*What needs to be done*.
Could you restate word for word every line of the records below, from the first one to the one holding "BRK-00003 (1092, 635)"?

*Task data*.
-- Opening Marker --

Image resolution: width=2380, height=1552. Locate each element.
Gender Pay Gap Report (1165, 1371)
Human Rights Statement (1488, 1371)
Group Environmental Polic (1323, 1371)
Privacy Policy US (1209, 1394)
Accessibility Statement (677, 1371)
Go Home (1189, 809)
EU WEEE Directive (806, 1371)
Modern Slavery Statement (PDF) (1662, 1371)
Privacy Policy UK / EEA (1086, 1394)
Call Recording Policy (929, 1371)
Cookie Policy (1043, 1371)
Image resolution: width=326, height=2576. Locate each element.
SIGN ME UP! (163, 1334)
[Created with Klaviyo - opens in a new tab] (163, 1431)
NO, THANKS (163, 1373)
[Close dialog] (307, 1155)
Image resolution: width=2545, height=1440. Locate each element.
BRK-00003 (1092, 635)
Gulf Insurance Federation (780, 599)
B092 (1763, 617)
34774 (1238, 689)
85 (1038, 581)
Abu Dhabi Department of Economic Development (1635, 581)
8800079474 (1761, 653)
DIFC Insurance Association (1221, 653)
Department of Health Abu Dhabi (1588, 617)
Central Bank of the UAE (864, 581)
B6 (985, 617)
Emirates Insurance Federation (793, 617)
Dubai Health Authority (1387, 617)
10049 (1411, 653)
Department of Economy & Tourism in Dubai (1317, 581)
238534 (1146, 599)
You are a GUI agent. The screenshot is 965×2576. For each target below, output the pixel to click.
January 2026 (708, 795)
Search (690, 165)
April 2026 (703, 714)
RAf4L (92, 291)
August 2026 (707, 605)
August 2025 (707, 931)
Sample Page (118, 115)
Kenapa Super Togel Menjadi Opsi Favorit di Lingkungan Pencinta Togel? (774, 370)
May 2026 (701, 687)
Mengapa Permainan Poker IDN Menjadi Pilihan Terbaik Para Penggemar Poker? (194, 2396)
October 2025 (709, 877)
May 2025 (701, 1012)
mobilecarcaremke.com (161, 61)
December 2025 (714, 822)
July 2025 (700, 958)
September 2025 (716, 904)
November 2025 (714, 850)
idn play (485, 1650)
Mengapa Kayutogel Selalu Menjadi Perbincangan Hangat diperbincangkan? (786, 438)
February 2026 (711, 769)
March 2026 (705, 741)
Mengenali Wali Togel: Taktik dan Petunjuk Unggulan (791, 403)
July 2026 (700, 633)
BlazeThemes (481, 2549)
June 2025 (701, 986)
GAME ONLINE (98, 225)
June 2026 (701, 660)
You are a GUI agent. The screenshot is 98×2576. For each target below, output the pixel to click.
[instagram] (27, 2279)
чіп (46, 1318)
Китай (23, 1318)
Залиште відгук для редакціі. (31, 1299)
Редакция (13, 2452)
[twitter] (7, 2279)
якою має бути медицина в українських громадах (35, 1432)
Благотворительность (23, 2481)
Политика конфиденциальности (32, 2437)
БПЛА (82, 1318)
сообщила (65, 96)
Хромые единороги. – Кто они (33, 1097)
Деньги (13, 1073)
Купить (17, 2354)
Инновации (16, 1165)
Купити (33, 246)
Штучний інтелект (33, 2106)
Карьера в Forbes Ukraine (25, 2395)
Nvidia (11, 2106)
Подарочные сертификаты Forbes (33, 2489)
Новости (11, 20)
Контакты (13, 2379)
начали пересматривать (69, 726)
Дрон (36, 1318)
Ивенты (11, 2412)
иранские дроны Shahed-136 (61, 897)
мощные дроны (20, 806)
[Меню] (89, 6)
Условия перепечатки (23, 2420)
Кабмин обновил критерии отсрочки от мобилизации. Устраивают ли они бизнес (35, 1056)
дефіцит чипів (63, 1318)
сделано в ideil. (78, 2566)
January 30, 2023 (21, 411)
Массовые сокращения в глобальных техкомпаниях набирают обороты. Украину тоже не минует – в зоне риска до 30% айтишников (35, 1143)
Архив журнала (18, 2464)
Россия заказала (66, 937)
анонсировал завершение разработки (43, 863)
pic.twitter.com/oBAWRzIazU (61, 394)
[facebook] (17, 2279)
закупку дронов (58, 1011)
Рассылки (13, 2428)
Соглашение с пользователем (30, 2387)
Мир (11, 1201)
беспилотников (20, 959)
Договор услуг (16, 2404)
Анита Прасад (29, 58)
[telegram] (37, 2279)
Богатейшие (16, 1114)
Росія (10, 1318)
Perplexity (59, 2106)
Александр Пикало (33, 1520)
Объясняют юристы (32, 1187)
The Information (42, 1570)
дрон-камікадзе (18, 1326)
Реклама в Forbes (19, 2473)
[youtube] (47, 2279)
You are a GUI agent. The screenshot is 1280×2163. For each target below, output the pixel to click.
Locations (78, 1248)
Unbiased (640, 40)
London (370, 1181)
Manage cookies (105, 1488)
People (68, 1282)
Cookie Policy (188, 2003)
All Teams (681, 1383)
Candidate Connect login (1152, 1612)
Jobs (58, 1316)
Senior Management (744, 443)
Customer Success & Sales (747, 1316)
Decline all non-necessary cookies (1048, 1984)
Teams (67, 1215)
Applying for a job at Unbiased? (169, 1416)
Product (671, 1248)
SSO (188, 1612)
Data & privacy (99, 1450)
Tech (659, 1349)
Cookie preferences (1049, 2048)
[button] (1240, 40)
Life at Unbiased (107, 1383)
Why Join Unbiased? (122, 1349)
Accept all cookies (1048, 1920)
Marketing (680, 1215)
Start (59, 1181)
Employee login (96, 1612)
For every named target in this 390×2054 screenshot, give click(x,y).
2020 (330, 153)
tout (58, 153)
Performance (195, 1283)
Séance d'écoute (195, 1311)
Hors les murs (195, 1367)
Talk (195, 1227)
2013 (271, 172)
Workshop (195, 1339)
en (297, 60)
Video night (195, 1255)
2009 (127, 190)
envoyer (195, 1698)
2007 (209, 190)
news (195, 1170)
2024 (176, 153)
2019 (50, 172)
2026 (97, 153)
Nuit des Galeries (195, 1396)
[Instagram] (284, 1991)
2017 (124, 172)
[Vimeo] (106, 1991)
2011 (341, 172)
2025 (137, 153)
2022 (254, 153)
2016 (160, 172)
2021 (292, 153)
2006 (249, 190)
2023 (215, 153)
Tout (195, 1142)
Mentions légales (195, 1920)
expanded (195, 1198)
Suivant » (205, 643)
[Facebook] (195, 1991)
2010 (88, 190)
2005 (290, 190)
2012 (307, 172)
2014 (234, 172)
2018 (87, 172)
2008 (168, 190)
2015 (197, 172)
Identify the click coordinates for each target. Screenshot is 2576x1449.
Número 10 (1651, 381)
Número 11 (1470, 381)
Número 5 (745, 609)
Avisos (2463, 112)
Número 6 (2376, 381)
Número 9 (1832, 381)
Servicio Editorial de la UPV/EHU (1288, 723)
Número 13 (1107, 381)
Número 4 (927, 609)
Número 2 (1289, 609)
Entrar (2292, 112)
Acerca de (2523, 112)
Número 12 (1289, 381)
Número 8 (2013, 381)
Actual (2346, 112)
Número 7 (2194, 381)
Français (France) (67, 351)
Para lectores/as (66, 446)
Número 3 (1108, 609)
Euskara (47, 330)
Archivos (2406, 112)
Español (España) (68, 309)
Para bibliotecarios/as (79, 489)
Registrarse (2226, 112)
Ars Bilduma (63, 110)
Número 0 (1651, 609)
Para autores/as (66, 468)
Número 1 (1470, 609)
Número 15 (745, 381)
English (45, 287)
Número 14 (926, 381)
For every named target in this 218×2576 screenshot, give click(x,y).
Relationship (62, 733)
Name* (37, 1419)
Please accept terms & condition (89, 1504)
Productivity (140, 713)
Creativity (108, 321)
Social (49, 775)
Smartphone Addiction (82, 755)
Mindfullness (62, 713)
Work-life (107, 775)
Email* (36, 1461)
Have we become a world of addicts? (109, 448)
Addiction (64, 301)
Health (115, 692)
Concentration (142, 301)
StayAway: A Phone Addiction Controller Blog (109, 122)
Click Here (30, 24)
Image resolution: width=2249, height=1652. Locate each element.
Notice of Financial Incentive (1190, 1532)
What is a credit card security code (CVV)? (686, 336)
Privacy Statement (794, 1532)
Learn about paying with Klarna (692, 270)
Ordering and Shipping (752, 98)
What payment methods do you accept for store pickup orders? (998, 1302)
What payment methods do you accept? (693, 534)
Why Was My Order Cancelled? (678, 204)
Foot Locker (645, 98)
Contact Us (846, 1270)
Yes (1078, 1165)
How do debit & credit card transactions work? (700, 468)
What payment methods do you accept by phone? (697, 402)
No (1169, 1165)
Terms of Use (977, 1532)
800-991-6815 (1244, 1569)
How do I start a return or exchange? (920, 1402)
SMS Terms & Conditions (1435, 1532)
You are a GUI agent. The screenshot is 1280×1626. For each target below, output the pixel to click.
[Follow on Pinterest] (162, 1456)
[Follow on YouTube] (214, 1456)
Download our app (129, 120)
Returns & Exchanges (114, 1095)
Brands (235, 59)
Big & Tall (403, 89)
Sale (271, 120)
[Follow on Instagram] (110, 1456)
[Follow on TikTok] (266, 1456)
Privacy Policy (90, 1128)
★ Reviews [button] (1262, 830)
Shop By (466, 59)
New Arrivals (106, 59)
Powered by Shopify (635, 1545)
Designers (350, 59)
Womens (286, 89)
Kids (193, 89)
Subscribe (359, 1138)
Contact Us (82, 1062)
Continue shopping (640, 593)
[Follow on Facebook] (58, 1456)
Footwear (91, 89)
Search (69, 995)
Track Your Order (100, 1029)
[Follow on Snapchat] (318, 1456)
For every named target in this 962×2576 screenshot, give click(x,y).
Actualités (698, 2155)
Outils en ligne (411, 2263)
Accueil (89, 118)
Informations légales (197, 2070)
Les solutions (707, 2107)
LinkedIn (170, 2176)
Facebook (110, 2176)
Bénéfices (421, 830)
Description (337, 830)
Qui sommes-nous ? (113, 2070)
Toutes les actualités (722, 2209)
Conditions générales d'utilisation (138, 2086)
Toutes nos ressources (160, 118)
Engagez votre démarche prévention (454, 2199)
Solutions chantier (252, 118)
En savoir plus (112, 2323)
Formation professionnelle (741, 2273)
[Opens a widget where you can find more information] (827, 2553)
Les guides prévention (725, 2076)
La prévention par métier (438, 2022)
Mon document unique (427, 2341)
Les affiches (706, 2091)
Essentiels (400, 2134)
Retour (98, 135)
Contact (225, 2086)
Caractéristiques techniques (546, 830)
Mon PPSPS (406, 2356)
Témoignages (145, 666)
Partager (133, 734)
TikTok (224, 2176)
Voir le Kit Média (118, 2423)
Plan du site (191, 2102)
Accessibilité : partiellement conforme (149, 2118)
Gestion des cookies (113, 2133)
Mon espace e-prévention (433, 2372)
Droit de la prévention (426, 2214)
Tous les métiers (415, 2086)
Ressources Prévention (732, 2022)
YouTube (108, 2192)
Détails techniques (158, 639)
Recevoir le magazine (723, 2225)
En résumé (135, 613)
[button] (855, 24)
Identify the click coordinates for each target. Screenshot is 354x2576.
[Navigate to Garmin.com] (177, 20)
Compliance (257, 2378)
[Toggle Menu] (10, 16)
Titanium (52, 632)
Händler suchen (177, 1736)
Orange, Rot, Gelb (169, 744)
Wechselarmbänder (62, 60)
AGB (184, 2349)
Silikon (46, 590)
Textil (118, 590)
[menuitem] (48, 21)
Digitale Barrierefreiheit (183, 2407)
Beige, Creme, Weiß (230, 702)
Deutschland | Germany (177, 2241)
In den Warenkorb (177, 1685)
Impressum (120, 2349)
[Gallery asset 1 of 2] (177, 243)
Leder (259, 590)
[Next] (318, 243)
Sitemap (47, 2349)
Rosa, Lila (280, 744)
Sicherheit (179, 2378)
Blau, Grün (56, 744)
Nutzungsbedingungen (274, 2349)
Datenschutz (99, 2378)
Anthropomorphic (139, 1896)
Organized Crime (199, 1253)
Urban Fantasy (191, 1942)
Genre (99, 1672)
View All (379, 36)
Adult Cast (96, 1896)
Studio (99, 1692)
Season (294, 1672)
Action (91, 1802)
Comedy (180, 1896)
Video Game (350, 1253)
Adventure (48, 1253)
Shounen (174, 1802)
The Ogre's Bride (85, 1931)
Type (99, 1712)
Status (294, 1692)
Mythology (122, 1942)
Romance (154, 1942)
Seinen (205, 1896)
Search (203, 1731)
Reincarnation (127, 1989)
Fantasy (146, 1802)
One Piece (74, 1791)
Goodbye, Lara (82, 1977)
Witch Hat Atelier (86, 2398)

-- Closing Marker --

*Finished exercise*.
Image resolution: width=2380, height=1552. Locate each element.
Gender Pay Gap Report (1165, 1371)
Human Rights Statement (1488, 1371)
Group Environmental Polic (1323, 1371)
Privacy Policy US (1209, 1394)
Accessibility Statement (677, 1371)
Go Home (1189, 809)
EU WEEE Directive (806, 1371)
Modern Slavery Statement (PDF) (1662, 1371)
Privacy Policy UK / EEA (1086, 1394)
Call Recording Policy (929, 1371)
Cookie Policy (1043, 1371)
Image resolution: width=326, height=2576. Locate each element.
SIGN ME UP! (163, 1334)
[Created with Klaviyo - opens in a new tab] (163, 1431)
NO, THANKS (163, 1373)
[Close dialog] (307, 1155)
Image resolution: width=2545, height=1440. Locate each element.
BRK-00003 (1092, 635)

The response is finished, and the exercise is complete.